South Ozone Park, Queens is one of about two dozen city neighborhoods that still has a seven-day COVID-19 positivity rate of 10% or higher.
Michelle Boodram says she still takes all the precautions, especially while running errands.
"I wear my mask. I have my hand sanitizer. You know, I try to be careful because of my kids. I don't want them getting sick,” said Boodram.
After dropping for several weeks, the number of new COVID-19 cases in the city has stabilized, leaving the metropolitan region with one of the highest case rates in the nation.
Governor Andrew Cuomo on Wednesday reminded New Yorkers their behavior matters.
"It's how people act, it's the virus. Depending on our behavior is how the virus spreads,“ said Cuomo.
Dr. Anna Bershteyn, an assistant professor at NYU Lagone, says an easing of COVID-19 restrictions may be one reason why the number of new cases is no longer declining.
But she says it may have more to do with the more contagious COVID-19 variants that now make up more than half of the new cases in the city. She's especially concerned about the variants that were first detected in South Africa and Brazil, even though they are not yet that common here.
"They can reinfect people who have had COVID before and they can reduce the efficacy of vaccines at least a little bit, some vaccines more than others,” said Dr. Bershteyn.

● **MATERIAL PROVIDED**:
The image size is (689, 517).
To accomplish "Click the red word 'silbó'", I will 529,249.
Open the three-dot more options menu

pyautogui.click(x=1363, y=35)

● **LIST OF TASKS**:
**A)** Answer these questions from the COVID-19 report:
(i) What seven-day positivity rate do about two dozen city neighborhoods still have?
(ii) What two items does Michelle Boodram say she has with her?
(iii) Where were the variants that especially concern Dr. Bershteyn first detected?
**B)** Continue the COVID-19 report from the point where it stops.
The lines that come after the text are separate material.

● **ANSWERS FOR THIS EXERCISE**:
**A)**
(i) 10% or higher
(ii) Her mask and her hand sanitizer
(iii) South Africa and Brazil

**B)**
Bershteyn says the variant that was first detected in the UK does not appear to reinfect people with COVID-19 and the vaccines are effective against it. She and other doctors are still studying how vaccines work against a variant that was first detected in the city.
She expects COVID-19 rates will start dropping again as more New Yorkers get vaccinated.
"It's how infectious is the virus multiplied by how many people are susceptible to the virus. The more we vaccinate, the more we can drive down susceptibility,” said Dr. Bershteyn.
Bershteyn and city health officials say safety protocols like wearing face coverings, social distancing and washing your hands do protect against the variants. That's why New Yorkers are being urged not to let down their guard.